Called the “Amazing Myths of Ancient Greece,” the special event is just one offered this summer at the library located on North Druid Hills oad. Another storyteller, Ken Scott, will perform with puppets, music and magic at the library on June 28, from 11 a.m. to noon.
Storytelling fuels a child’s imagination, Mann said.
“It engages their imagination, and it engages them,” Mann said. “Ideally, it is helping them learn to visualize as they read.”
Mann’s performance began with a question. “Do you know what a labyrinth is?” he asked the audience.
“Kind of,” said 11-year-old Jeanie Coffield, who came with her mom and friend 11-year-old Shania Fernandes. Both girls will be sixth-graders at Henderson Middle School this fall. Parent Sue Soha chimed in that a labyrinth was a series of paths or passages that are difficult to escape.
In ancient times, explained Mann, there was no Internet to search for answers to questions. The Greeks “didn’t have easy ways of understanding,” he said. “For them, life was like a big maze.”
Mann said the Greeks told stories about gods and goddesses to explain things that happened in the world.
“The ancient Greeks really believed these gods and goddesses existed,” Mann said. He tested the kids’ knowledge of Mount Olympus-dwelling gods and goddesses like Zeus, Hera, Apollo, Athena and Hades.
Andrew Soha, a 6-year-old who came with his mother, Sue, proved he knew almost as much as the rising six-graders.
“You sure he is 6?” Mann asked, pointing to the small, blond boy who wore “Crocs,” a popular brand of shoes for kids and on-the-go moms. Andrew’s Crocs actually looked like a crocodile with eyes and pointy teeth. “I thought he was just like a slow-growing 12-year-old.”
The first myth Mann shared was about Daedalus and his son Icarus, “the boy who flew too close to the sun” when the two attempted to escape a prison in Crete by flying with wings made of feathers and wax.
Jeanie played Icarus and flew around the room with Mann.

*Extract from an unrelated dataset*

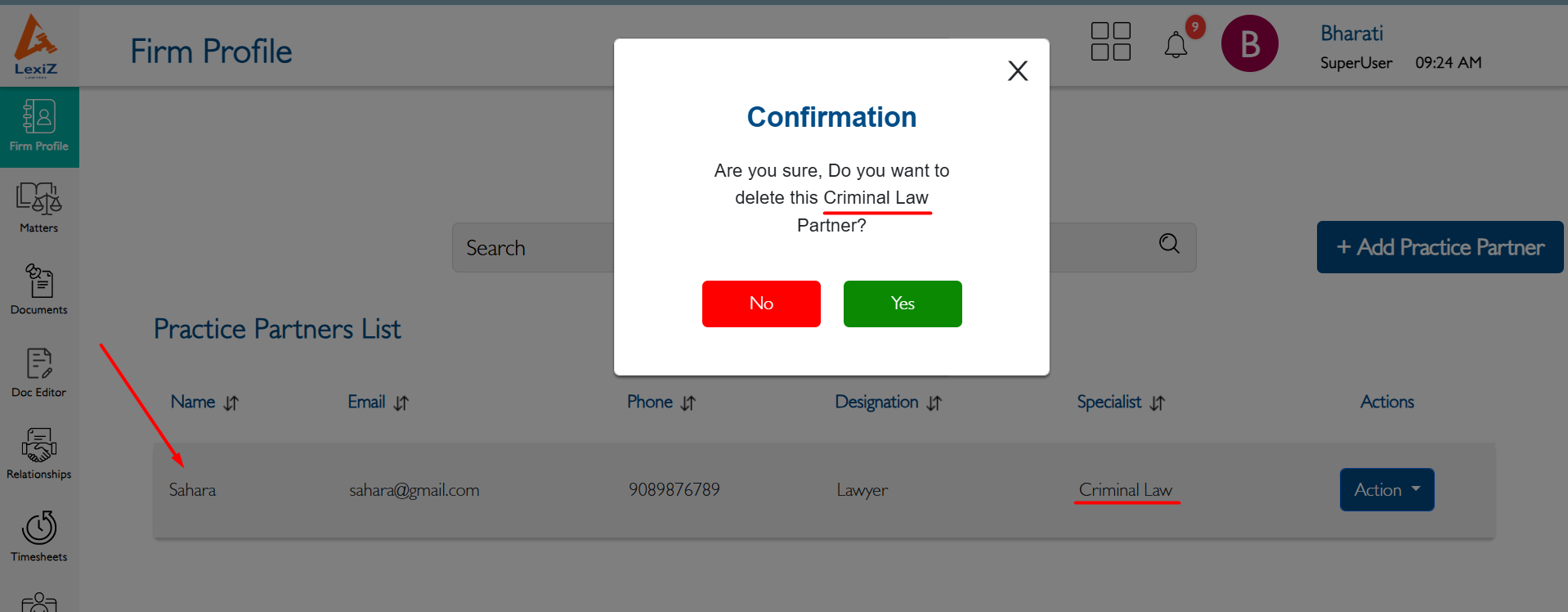
Task: Cancel deletion with the No button
Action: (x=760, y=304)
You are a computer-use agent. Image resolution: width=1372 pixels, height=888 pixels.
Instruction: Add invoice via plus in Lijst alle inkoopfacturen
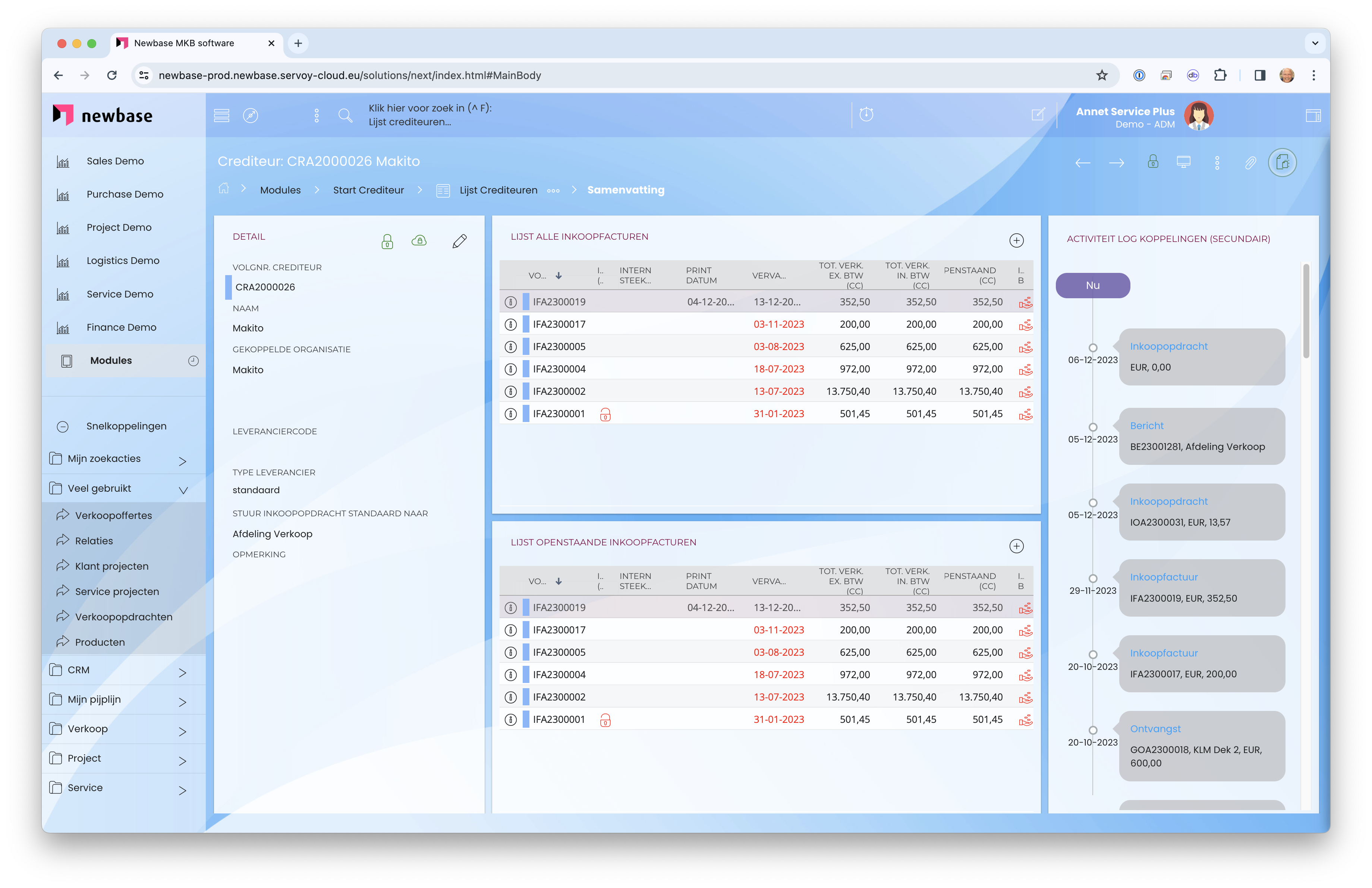(x=1016, y=240)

Both carried sticks with yellow feathers. “Wee, I can fly,” said the young girl with pigtails, until Mann explained that Icarus lost his wings after the wax melted when he flew close to the sun.

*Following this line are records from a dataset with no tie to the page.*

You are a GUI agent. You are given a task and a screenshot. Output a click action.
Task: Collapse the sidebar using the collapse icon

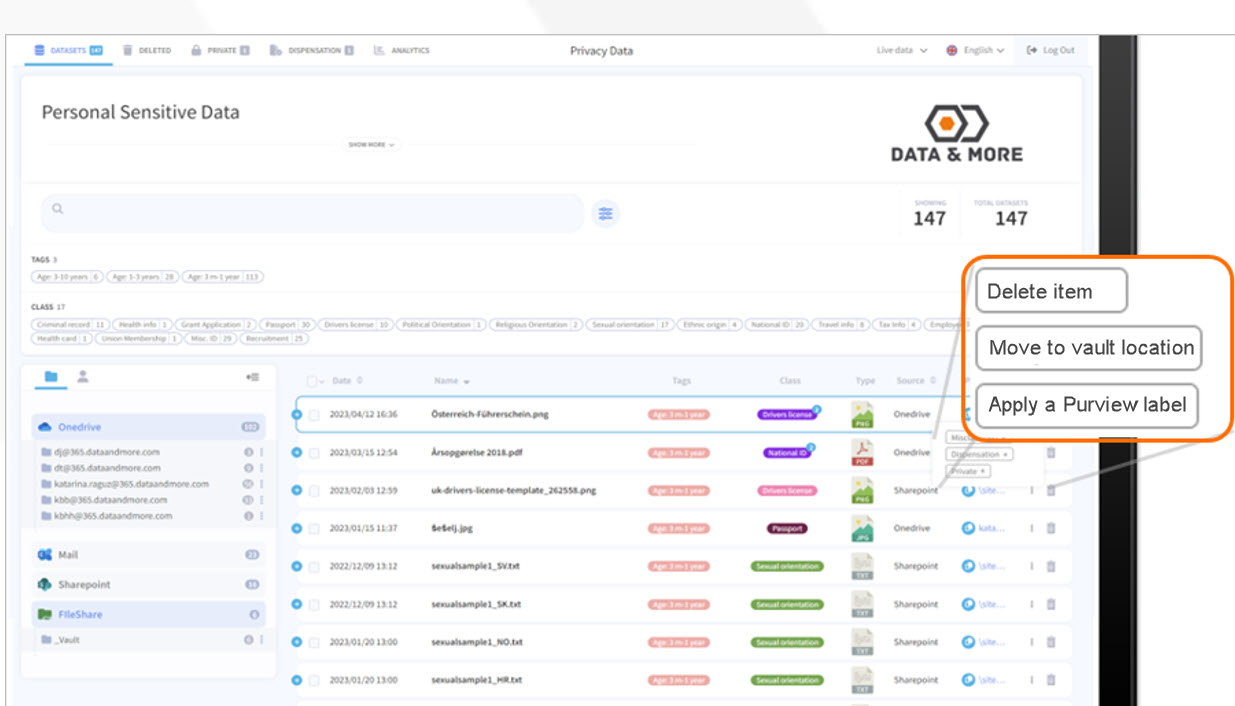pyautogui.click(x=253, y=377)
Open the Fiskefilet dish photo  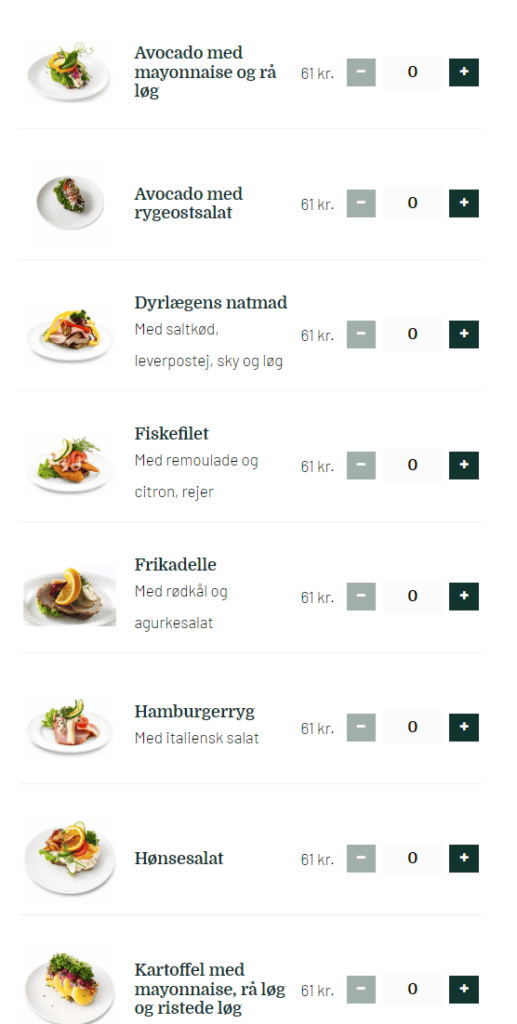point(70,465)
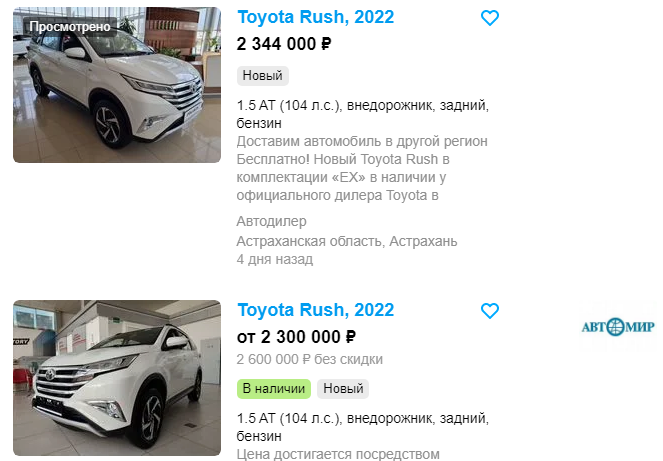663x461 pixels.
Task: View second white Toyota Rush photo
Action: [117, 378]
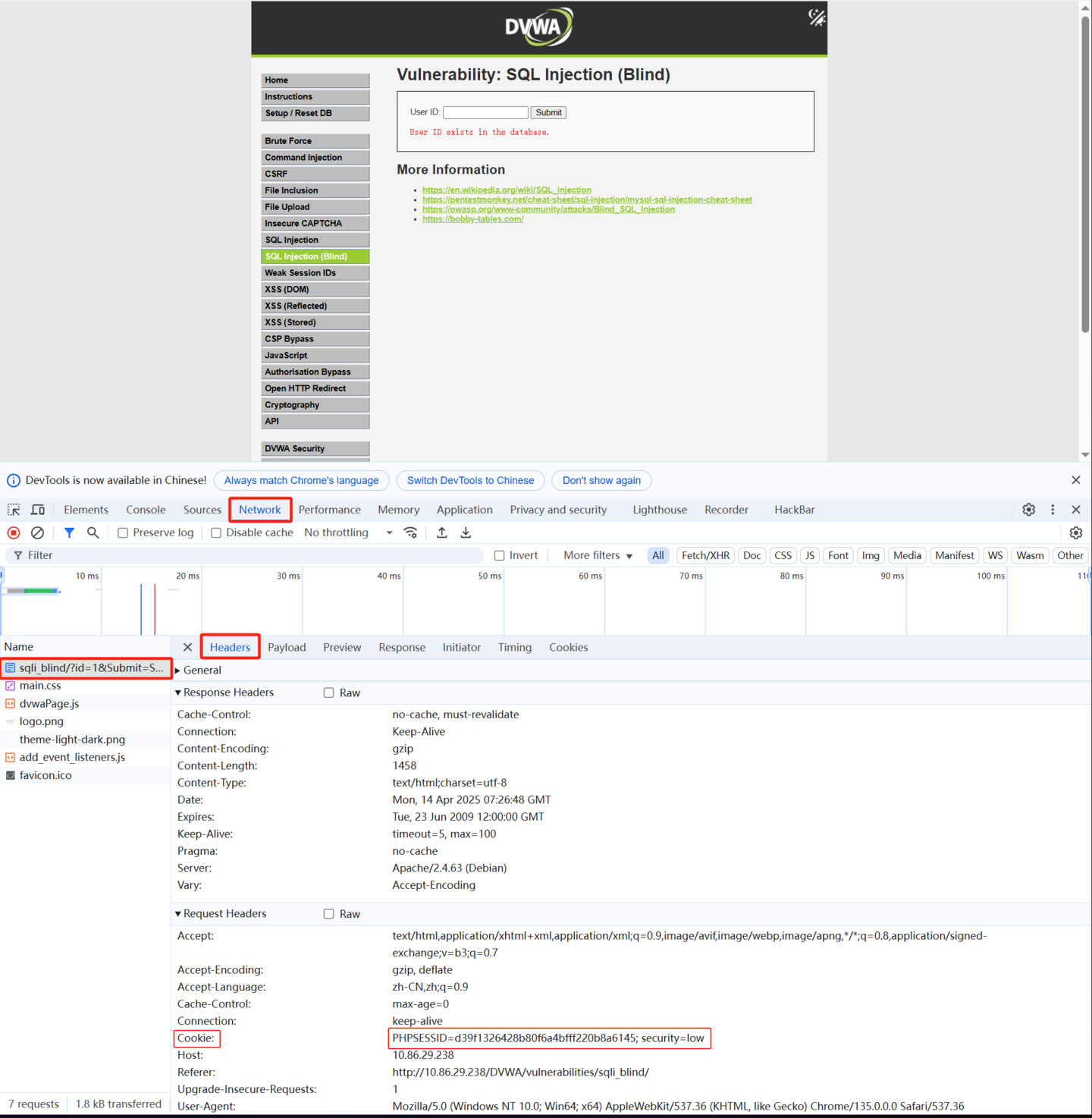Image resolution: width=1092 pixels, height=1118 pixels.
Task: Toggle the device toolbar icon
Action: click(x=38, y=510)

Icarus fell “down, down into the Aegean Sea,” Mann said as Jeanie fell to the floor.
The next myth, which explained how the seasons of summer and winter came to be, enlisted the help of four kids. The children hid behind a folding table that was placed on its side on the ground.

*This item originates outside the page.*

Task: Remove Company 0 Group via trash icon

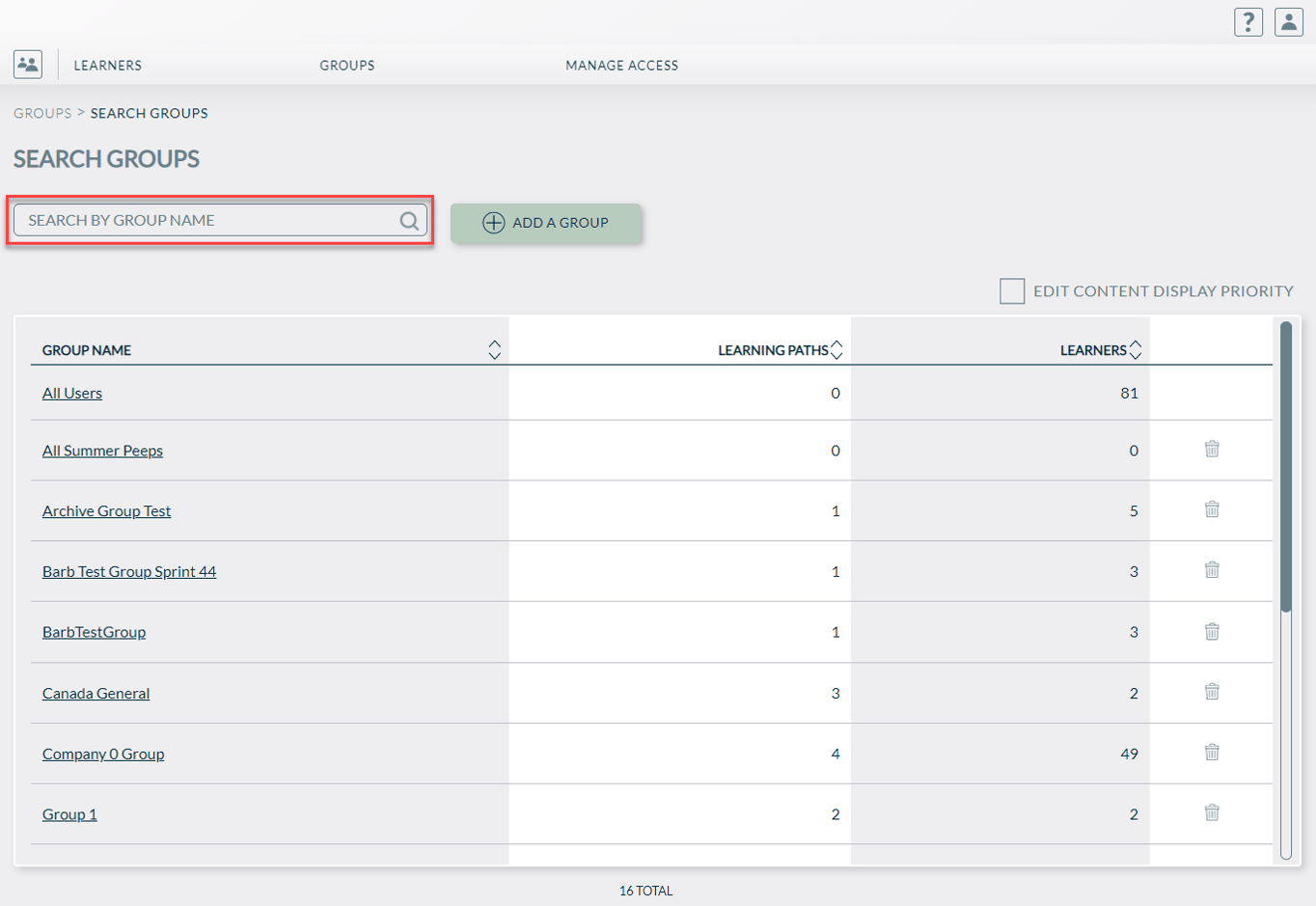Action: (x=1212, y=753)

Upon Mann’s command, the kids raised their puppets or stood with a mask as the story was told.
“Andrew, can you make the sound of Demeter crying?” Mann asked.
“No,” responded Andrew.
Sue chuckled at her son’s answer, and the other kids provided the sound.
Mann later told the kids the myth about Narcissus and Echo, as well as the tale of Atalanta.
“I think it was good,” said Shania over snacks after the storytelling ended. “You got to add a lot more and be part of the show.”
Shania said she enjoyed playing the god Zeus, which required her to hold a mask with a lightning bolt.
“[Mann] really grabbed everybody’s attention and held on,” said Jeanie’s mother Donnie Coffield.
Mann said after his show, “I can’t compete with what Pixar can do, but [a kid’s] imagination can.”